Terkait kawasan Halim,
ini adalah kontroversi kesekian kali sesudah perdebatan penggunaan Lanud
Halim untuk penerbangan komersial, dan putusan Mahkamah Agung yang
memenangkan gugatan anak perusahaan penerbangan swasta atas pemanfaatan lahan
TNI AU. Adapun terhadap proyek kereta cepat, sikap TNI AU melengkapi
kontroversi lain, seperti upaya pencarian penjaminan negara terhadap
kelangsungan proyek, risiko gempa dan tanah longsor, perizinan, risiko
finansial bagi konsorsium BUMN, dan biaya konstruksi yang lebih mahal
daripada proyek jalur Tiongkok-Iran.
Keberatan TNI AU
terhadap pembangunan stasiun kereta di sebagian areal Lanud Halim sejalan
dengan peraturan perundang-undangan. Peraturan Pemerintah No 68/2014 tentang
Penataan Wilayah Pertahanan Negara, pasal 6 merinci wilayah pertahanan yang
antara lain terdiri dari pangkalan militer atau kesatrian, daerah latihan
militer, obyek vital nasional yang bersifat strategis, dan/atau kepentingan
pertahanan udara. Di bagian penjelasan, pangkalan militer atau kesatrian
termasuk kantor, asrama, atau perumahan yang menjamin fungsi tempat bekerja,
tempat berlatih, dan tempat tinggal sehingga mempunyai kesiapsiagaan yang
tinggi. Dengan demikian, Kompleks Trikora dan seluruh permukiman prajurit
yang berada di dalam pangkalan militer mana pun tergolong wilayah pertahanan
yang menjadi lampiran PP tersebut.
Secara prosedural,
alih fungsi wilayah pertahanan dapat dilakukan sepanjang dinilai tak efektif
dan tak efisien untuk kepentingan pertahanan, serta terdapat kepentingan
pembangunan nasional yang lebih besar (pasal 44). Untuk kepentingan
pertahanan, keberadaan permukiman prajurit di kawasan Halim dinilai efektif
dan efisien. Para prajurit dapat menjaga, memelihara, dan mendayagunakan
seluruh aset dan instalasi pertahanan udara di Halim, seperti Komando Operasi
AU I yang membawahi beberapa skuadron pesawat, termasuk skuadron angkut
VIP/VVIP; Korps Pasukan Khas, dan Komando Pertahanan Udara Nasional
(Kohanudnas) yang mengoperasikan satuan radar dan gelar kekuatan rudal.

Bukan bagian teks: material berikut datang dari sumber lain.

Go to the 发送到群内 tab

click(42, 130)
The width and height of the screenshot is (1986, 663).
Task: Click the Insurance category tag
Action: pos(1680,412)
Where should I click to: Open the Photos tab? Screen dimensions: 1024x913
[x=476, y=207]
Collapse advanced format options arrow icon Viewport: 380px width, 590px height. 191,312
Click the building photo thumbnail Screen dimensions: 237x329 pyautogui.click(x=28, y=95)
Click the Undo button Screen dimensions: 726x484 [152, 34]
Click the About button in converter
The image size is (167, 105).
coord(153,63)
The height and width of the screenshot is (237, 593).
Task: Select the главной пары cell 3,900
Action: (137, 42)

Kedekatan prajurit dengan instalasi militer sangat penting karena, terutama
dalam pertempuran udara, dalam tempo sekian menit dan detik menentukan hasil
operasi.
Apabila sebagian areal
permukiman prajurit dialihfungsikan, prajurit akan sulit bersiaga 24 jam bila
mereka terjebak kemacetan menuju fasilitas radar, rudal, dan operasi pesawat.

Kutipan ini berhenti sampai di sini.